Par DavidLeMarrec, dimanche 22 janvier 2006 à :: Discourir :: #138 :: rss
Marie-Madeleine aurait tout pour l'opéra.
Ses deux facettes principales, l'impudeur charnelle et la pudeur lyrique, sont exactement ce que peut apporter le genre opéra.
Pourtant.
Elle est à la fois peu traitée par les librettistes et compositeurs (sujet glissant, sans doute), et, lorsqu'elle l'est, bigrement spiritualisée et affadie.
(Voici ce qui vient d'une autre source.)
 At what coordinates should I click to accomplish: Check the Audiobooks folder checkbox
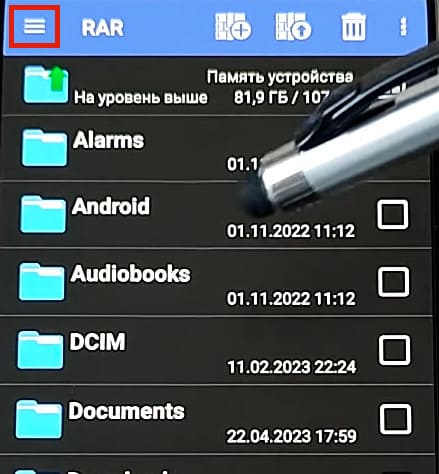pos(394,282)
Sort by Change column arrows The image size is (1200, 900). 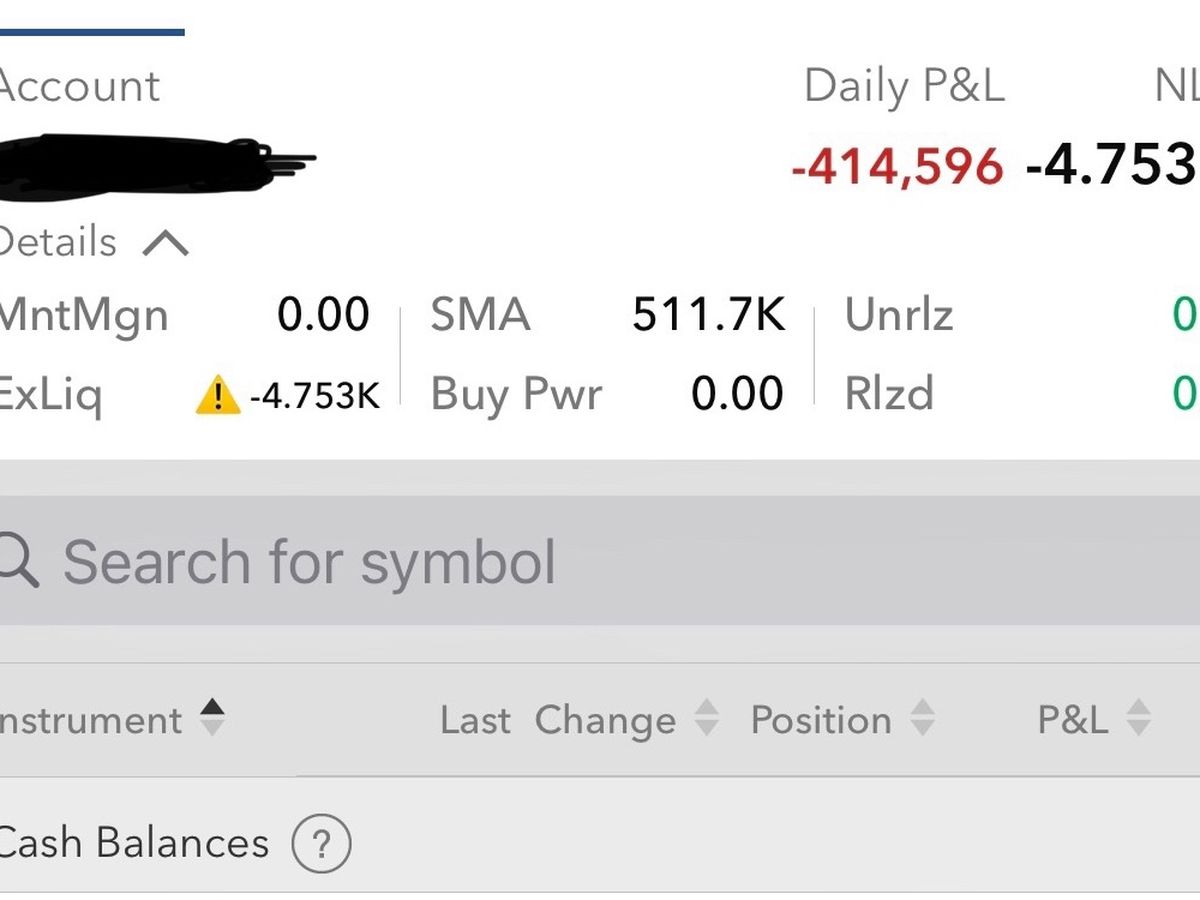(x=706, y=718)
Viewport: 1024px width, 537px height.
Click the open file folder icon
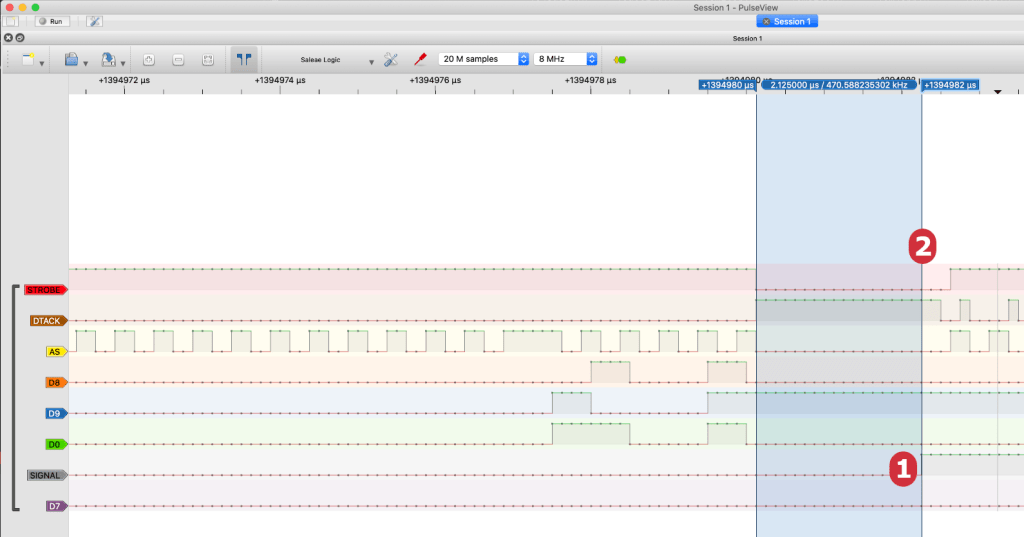[x=71, y=60]
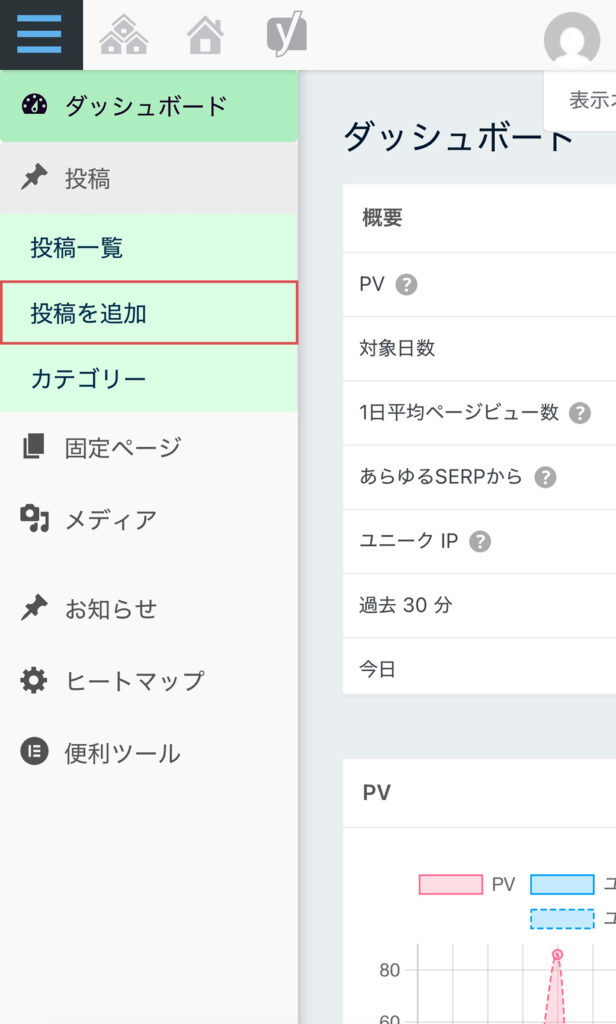Open the user avatar profile icon
The height and width of the screenshot is (1024, 616).
coord(572,39)
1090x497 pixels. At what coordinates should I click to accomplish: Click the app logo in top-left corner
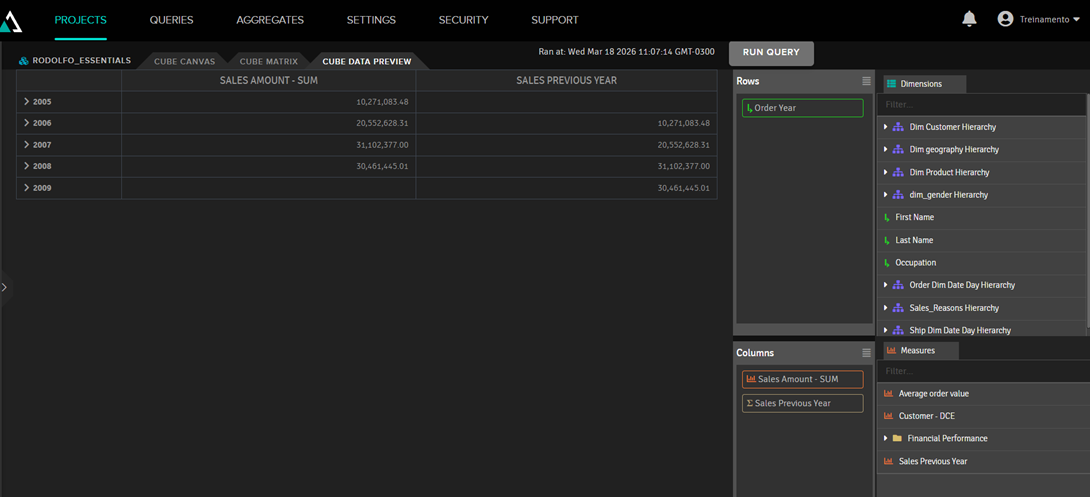(10, 22)
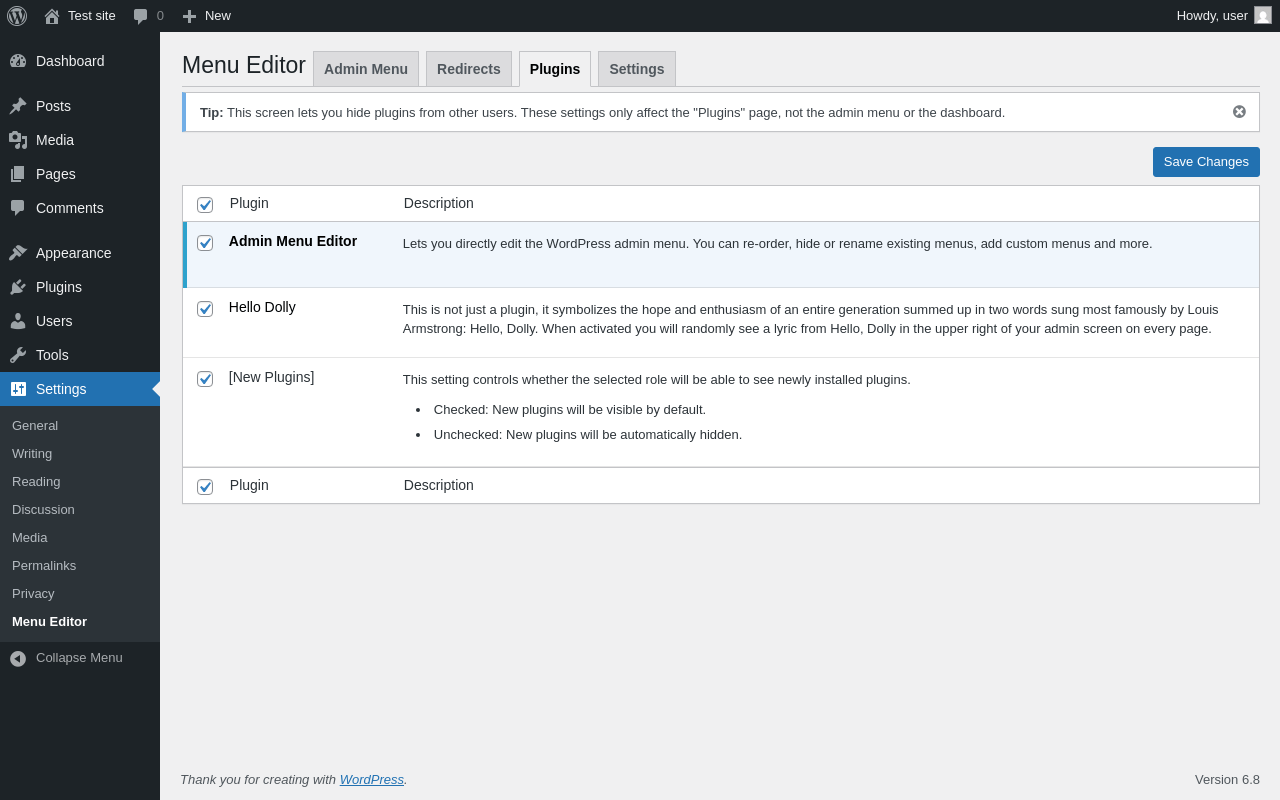Toggle the [New Plugins] checkbox
The width and height of the screenshot is (1280, 800).
click(205, 379)
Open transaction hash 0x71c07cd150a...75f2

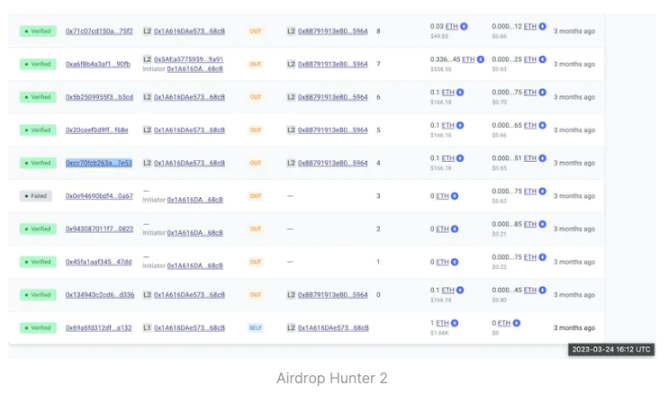tap(99, 31)
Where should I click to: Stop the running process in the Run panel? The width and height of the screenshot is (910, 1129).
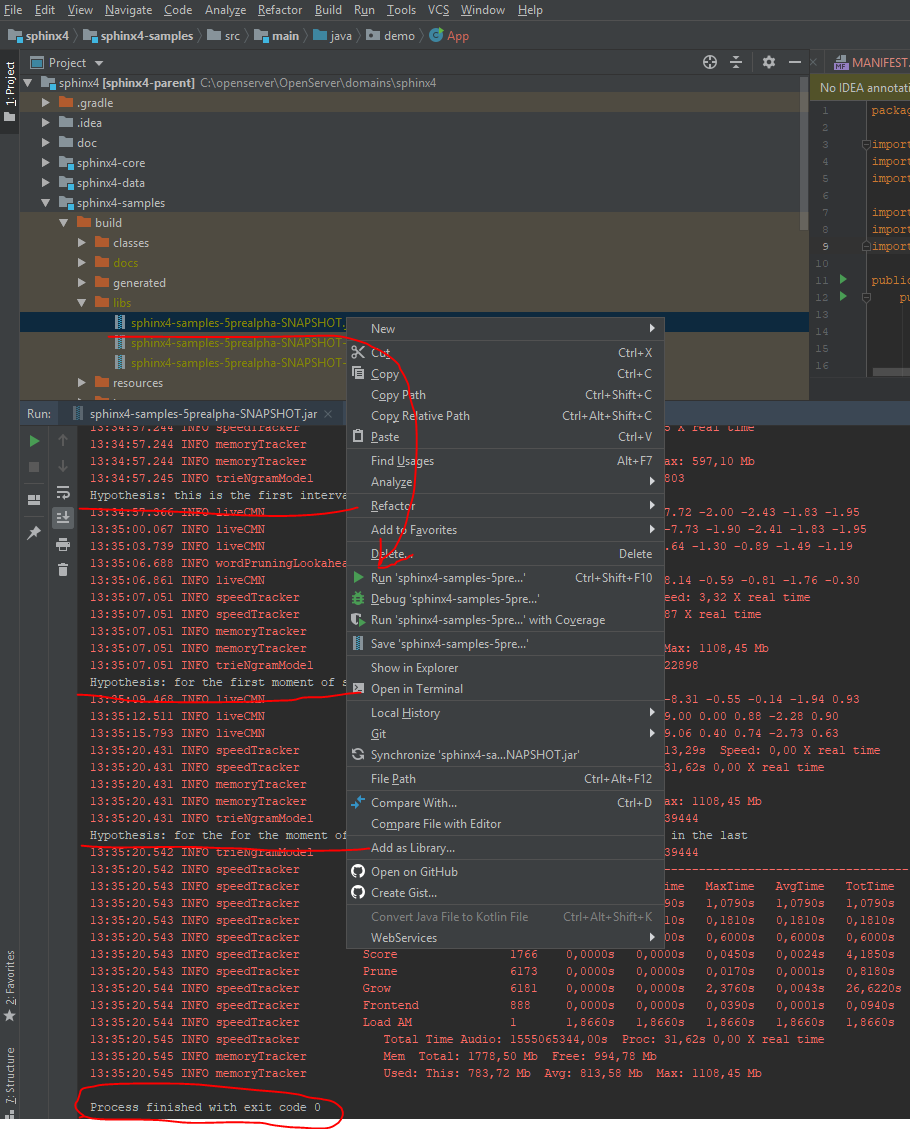point(34,467)
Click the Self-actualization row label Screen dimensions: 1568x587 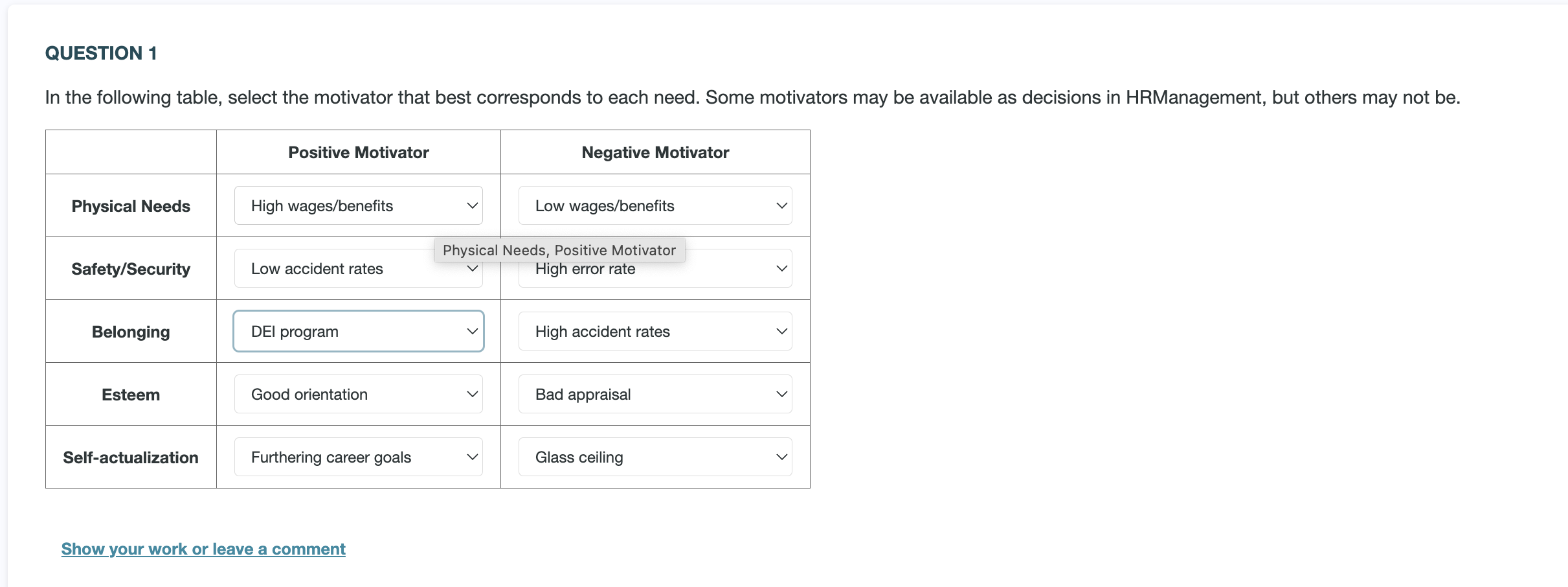[130, 456]
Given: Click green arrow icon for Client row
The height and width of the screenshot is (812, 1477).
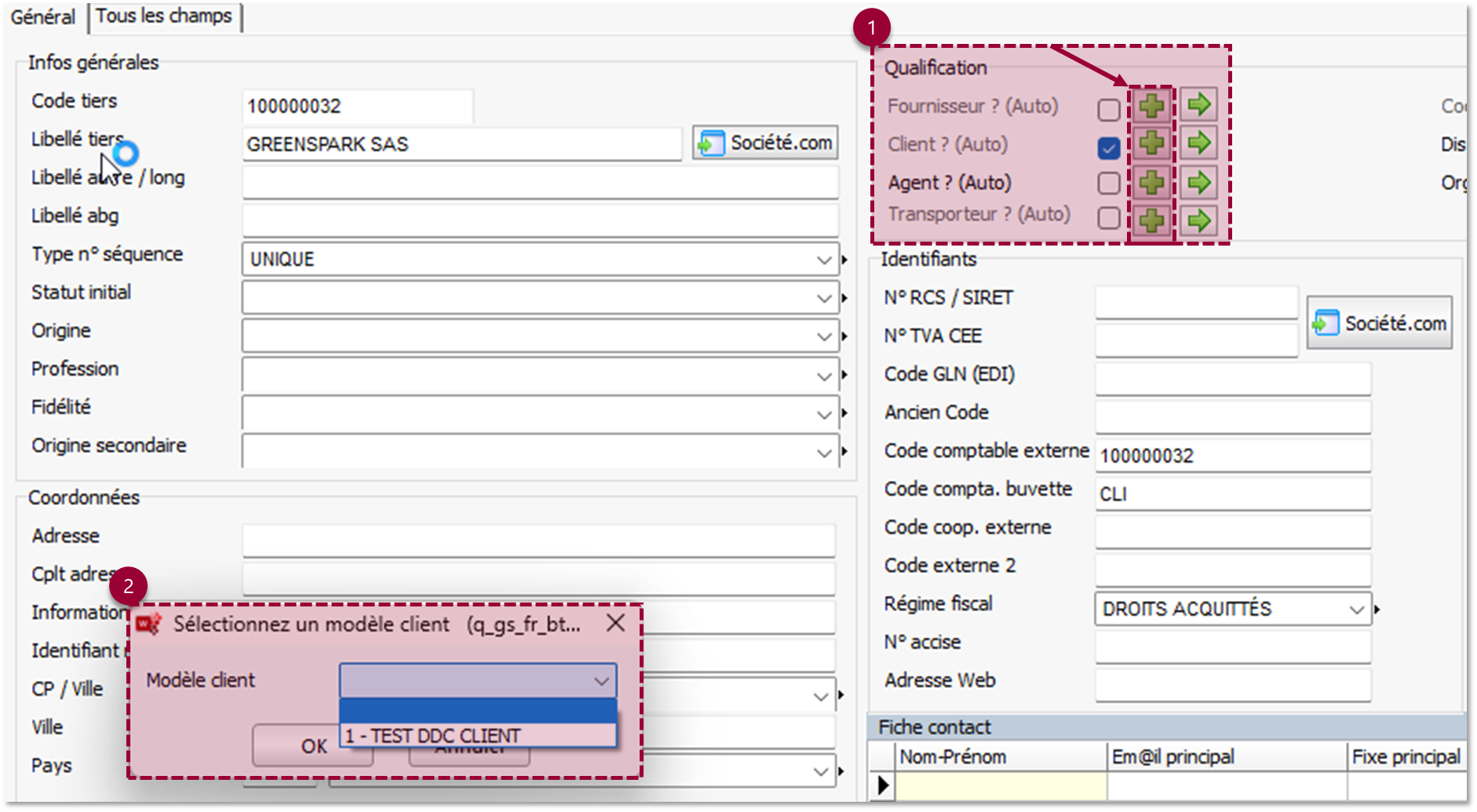Looking at the screenshot, I should pos(1198,144).
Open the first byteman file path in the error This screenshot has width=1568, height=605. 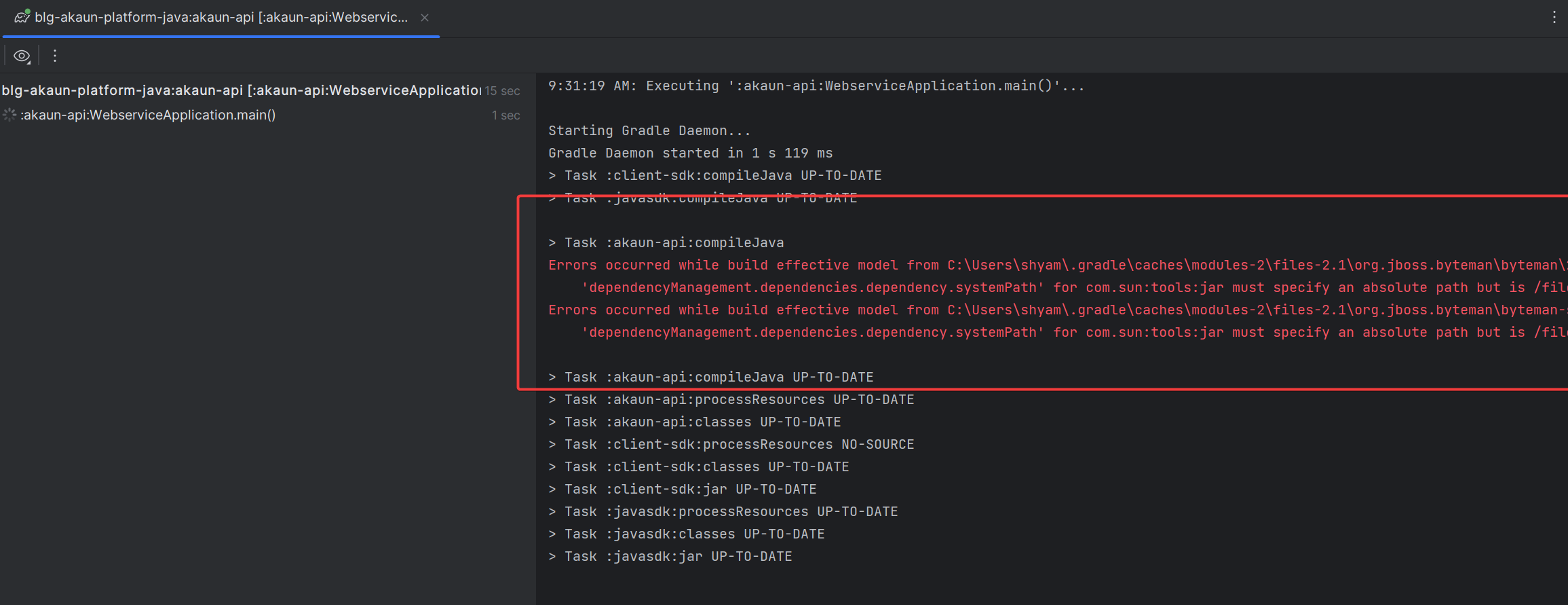[1255, 265]
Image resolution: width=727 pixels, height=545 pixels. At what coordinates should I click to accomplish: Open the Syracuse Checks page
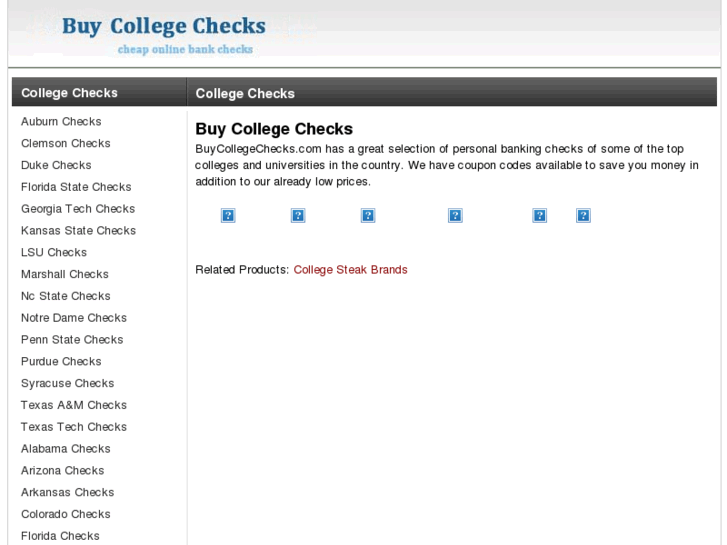pyautogui.click(x=68, y=383)
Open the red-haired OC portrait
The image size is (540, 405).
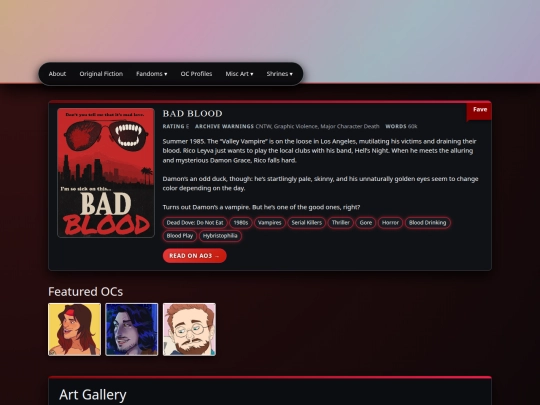click(x=74, y=329)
Je passe sur les oeuvres religieuses, comme Maddalena a piedi di Cristo de Caldara - qui présente conceptuellement les postulats qui se disputent Marie-Madeleine, à savoir l'amour charnel et l'amour spirituel.
Exemples ?
La Marie-Madeleine de Massenet, créée le 9 février 1903 à l'Opéra de Nice et reprise un siècle plus tard à Rome par Caballé, l'année de son retrait des scènes. La dimension toute élégiaque de la ligne, la pudique orchestration (qui rappelle les Nuits d'Eté et le Requiem de Berlioz) conviennent à merveille à ses moyens d'alors. Personnellement, j'aime beaucoup.
Le vase de parfums, de Suzanne Giraud sur un livret d'Olivier Py (2004, je crois). Je n'en ai entendu que de très brefs extraits à la radio. Je n'ai pas été très convaincu, parce qu'on sentait hélas le mal de l'opéra contemporain, à savoir la fragmentation du texte jusqu'à l'inintelligible, mais impossible d'émettre un avis valide avec si peu.
Le livret s'inspire vraiment de la lecture catholique, tout en l'assouplissant. Suzanne Giraud s'est défendue de pas mal de réserves sur le livret en expliquant les potentialités qu'il contenait et dont elle avait pu se servir.
Mais, dans toutes ces oeuvres, religieuses ou profanes, Marie-Madeleine, comble de l'ironie, devient, au prix d'un certain non-sens, une sainte des plus éthérées, en proie aux plus profonds vertiges métaphysiques, à la mélancolie la plus sainte. C'est presque son amour pour la réflexion théologique qui la mène, inévitablement, à voir Satan (de très loin, en tout bien tout honneur - un peu comme Méphisto qui épouvante Marguerite à l'église).
C'est moins vrai chez Py/Giraud, certes, mais tout de même...
Donc, même s'il y a une littérature opératique marginale autour de Marie-Madeleine, il reste encore beaucoup à faire.
Apparemment, on préfère Salomé, qui ne pose pas les mêmes problèmes, du fait de son statut de repoussoir. On peut la représenter complaisamment sans risquer d'attenter à quoi que ce soit - même pas à la pudeur, puisqu'on vous dit que ce qu'elle fait est mal...
Commentaires
1. Le samedi 28 janvier 2006 à , par Philippe[s]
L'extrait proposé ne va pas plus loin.